Looking for something to do this week? WHYY’s Robin Bloom has some recommendations on what’s happening in the Philadelphia region. Here are her picks:
WHYY mounts its first ever exhibition with “To Stir, Inform and Inflame: The Art of Tony Auth,” a display of 150 pieces by the Pulitzer Prize-winning editorial cartoonist, September 24 through November 8. Spanning a half century, the retrospective features a wide range of Auth’s work, including drawings, paintings, prints and digital animation at 150 N. 6th Street, Philadelphia. Organized by the James A. Michener Art Museum and curated by David Leopold, the exhibit runs in conjunction with “AUTHentic Philly: Tony Auth’s Cartoons of Philadelphia,” with over 40 pieces on display at the Philadelphia History Museum, 15 S. 7th Street, Philadelphia, opening October 11.
The Rittenhouse Square Fine Arts Fall Show once again “Circles the Square” September 20-22, featuring a diverse range of art for purchase. Originating as a “Clothesline Show” in 1932, it is now regarded as one of the most respected and active outdoor art shows in the country and has expanded to twice a year, 18th & Walnut Streets, Philadelphia. Hours: Friday, September 20, 11am-7pm, Saturday, September 21, 11am-6pm, and Sunday, September 22, 11am-5pm.

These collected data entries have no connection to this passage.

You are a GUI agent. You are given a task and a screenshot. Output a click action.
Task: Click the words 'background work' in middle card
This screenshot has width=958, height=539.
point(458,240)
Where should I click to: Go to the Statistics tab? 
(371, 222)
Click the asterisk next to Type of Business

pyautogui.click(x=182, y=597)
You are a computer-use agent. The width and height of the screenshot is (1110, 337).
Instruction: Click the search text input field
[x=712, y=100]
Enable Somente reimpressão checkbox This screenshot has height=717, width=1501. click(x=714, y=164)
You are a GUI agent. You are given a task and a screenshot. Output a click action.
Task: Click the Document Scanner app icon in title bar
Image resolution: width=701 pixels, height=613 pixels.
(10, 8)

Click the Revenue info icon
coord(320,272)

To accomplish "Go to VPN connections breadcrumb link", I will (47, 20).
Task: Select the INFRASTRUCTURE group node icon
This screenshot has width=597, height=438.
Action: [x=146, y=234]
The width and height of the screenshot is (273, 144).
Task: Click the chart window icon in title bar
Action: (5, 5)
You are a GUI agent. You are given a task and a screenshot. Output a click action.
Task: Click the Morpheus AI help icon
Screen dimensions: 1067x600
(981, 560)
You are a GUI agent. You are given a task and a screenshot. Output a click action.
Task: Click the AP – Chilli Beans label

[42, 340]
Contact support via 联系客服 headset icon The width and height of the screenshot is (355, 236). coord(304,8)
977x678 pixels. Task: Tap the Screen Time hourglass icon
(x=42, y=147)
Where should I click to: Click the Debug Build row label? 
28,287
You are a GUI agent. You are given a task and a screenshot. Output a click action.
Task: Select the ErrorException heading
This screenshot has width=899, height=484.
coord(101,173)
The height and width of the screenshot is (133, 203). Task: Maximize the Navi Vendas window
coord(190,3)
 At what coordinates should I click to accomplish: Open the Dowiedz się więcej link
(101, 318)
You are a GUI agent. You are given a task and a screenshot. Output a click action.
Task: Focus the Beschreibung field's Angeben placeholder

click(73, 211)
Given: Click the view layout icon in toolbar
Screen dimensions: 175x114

Opening this weekend at Mercer Museum is “The Mystery of the Mayan Medallion.” The immersive exhibit invites families to learn more about the sophisticated Maya civilization, recognized for its advanced writing and mathematical systems, and knowledge of astronomy. Translate glyphs, discover which rainforest animals are poisonous, learn how the Mayans recorded dates, make rubbings from a sarcophagus, and interpret a “battle” mural, with archeology, biology and astro-mathematics field stations, an observatory and a tomb, September 21 through January 12, Pine Street and Scout Way, Doylestown, PA.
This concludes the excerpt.